There are a couple of key differences however.

First, CoffeeandPower utilizes a virtual currency. Users who sign up and give their cellphone numbers so they can receive SMS updates are automatically seeded with C$20 to get started. C$ is exchanged when goods are bought and sold. More can be purchased (at an exchange rate of US$0.75 for C$1) and users will be able to “cash out” as well. As many of the transactions on the site might be quite small, the virtual currency will help minimize transaction fees for every exchange. In other words, you can earn from C$ and then buy things on from other users without any fees.

Second, CoffeeandPower really emphasizes the community around this marketplace. That’s not a surprise when you think of Philip Rosedale’s work in creating the virtual world Second Life and its online community and economy. Users will be able to chat with each other, both in a public timeline and in private messaging and video chat.

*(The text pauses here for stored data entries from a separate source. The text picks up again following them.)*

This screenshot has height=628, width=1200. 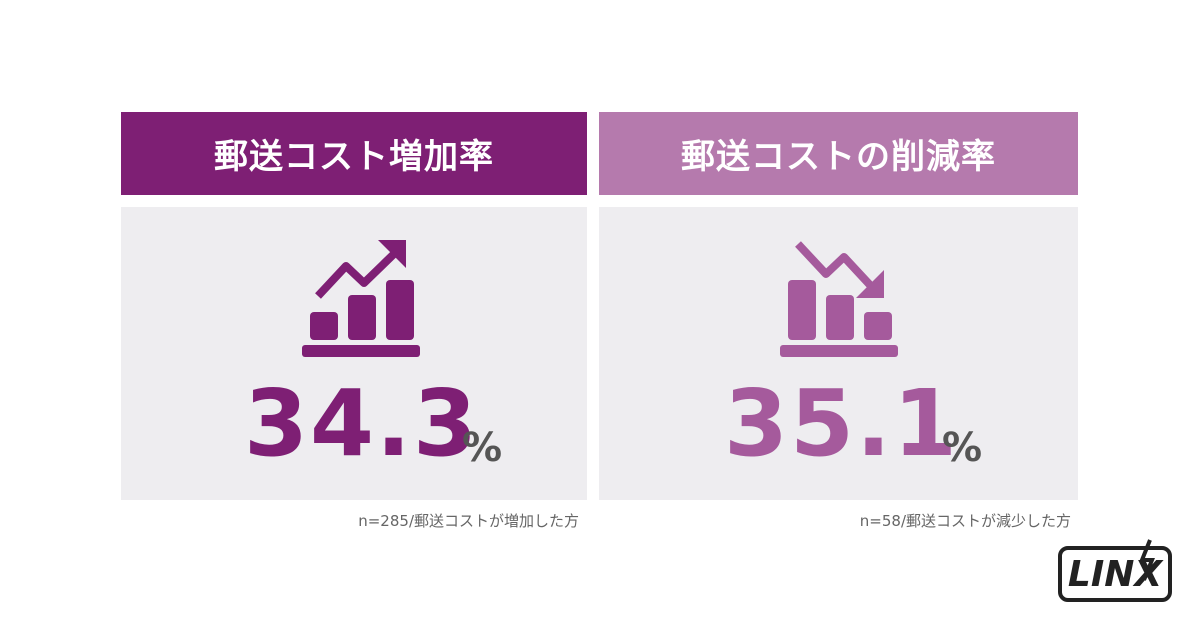 I want to click on value: 35.1, so click(x=842, y=424).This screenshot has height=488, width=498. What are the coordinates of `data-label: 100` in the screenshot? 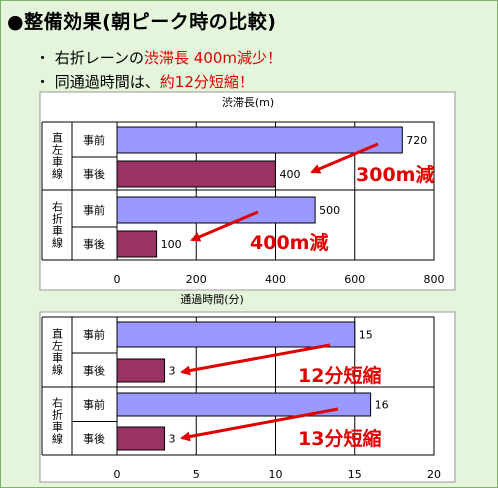 It's located at (172, 244).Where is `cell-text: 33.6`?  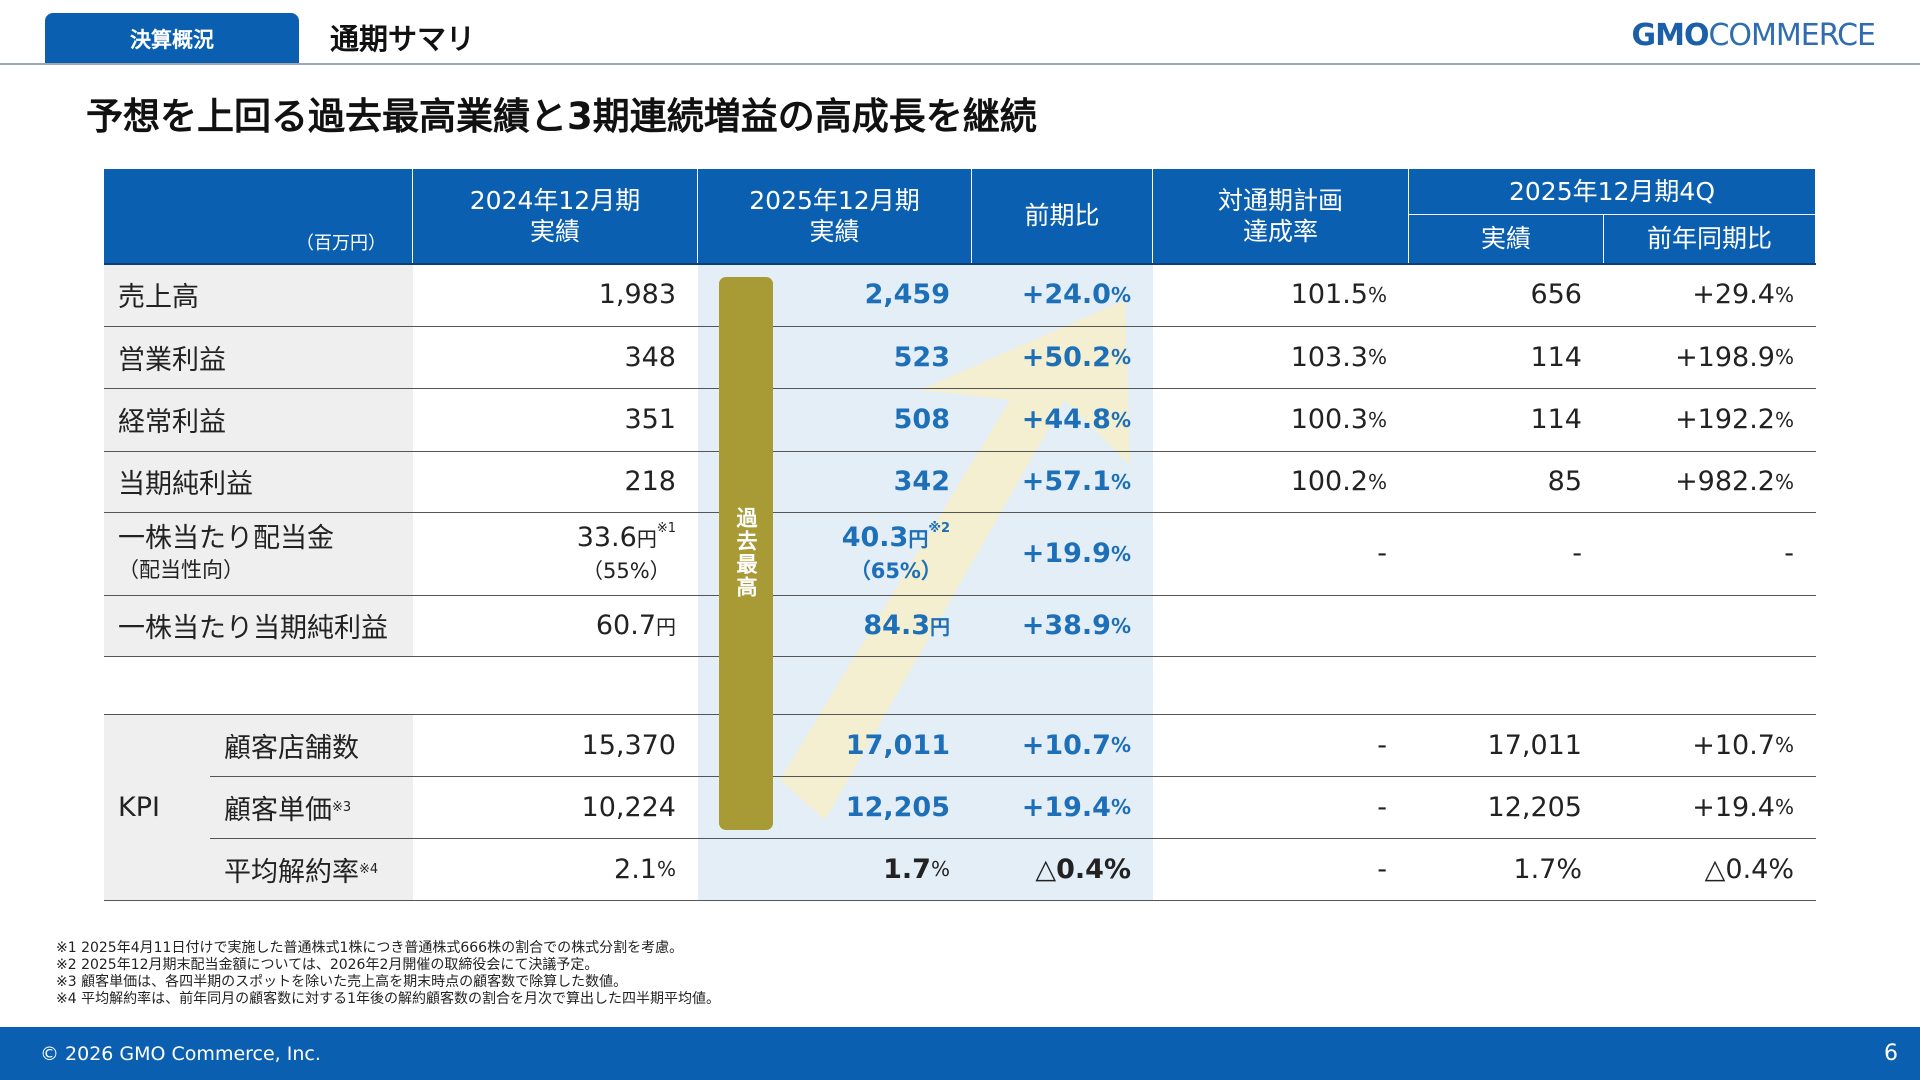 cell-text: 33.6 is located at coordinates (606, 538).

Rosedale stresses the importance of creating a “highly connected early community of content creators,” something that SecondLife did quite successfully. There are other aspects of the virtual world that have influenced the design of CoffeeandPower, Rosedale says. It’s a


“place where people can create new and unique value for each other. So choices like using live public chat to let everyone ‘near’ each other easily talk – that comes right from SL. Also that it needs to be fun, crazy, quirky – again these are the ways things like this get started. Gotta get some basic parts in place and then get out of the way and let people do strange and beautiful things with it. We bet there will be a much larger and different range of things people will do with CoffeeandPower than anyone (including us) can initially imagine – just like Second Life.”

Rosedale co-founded Second Life in 1999. He stepped down as CEO in 2008, although he did take the reigns of the company again briefly last year as an interim CEO.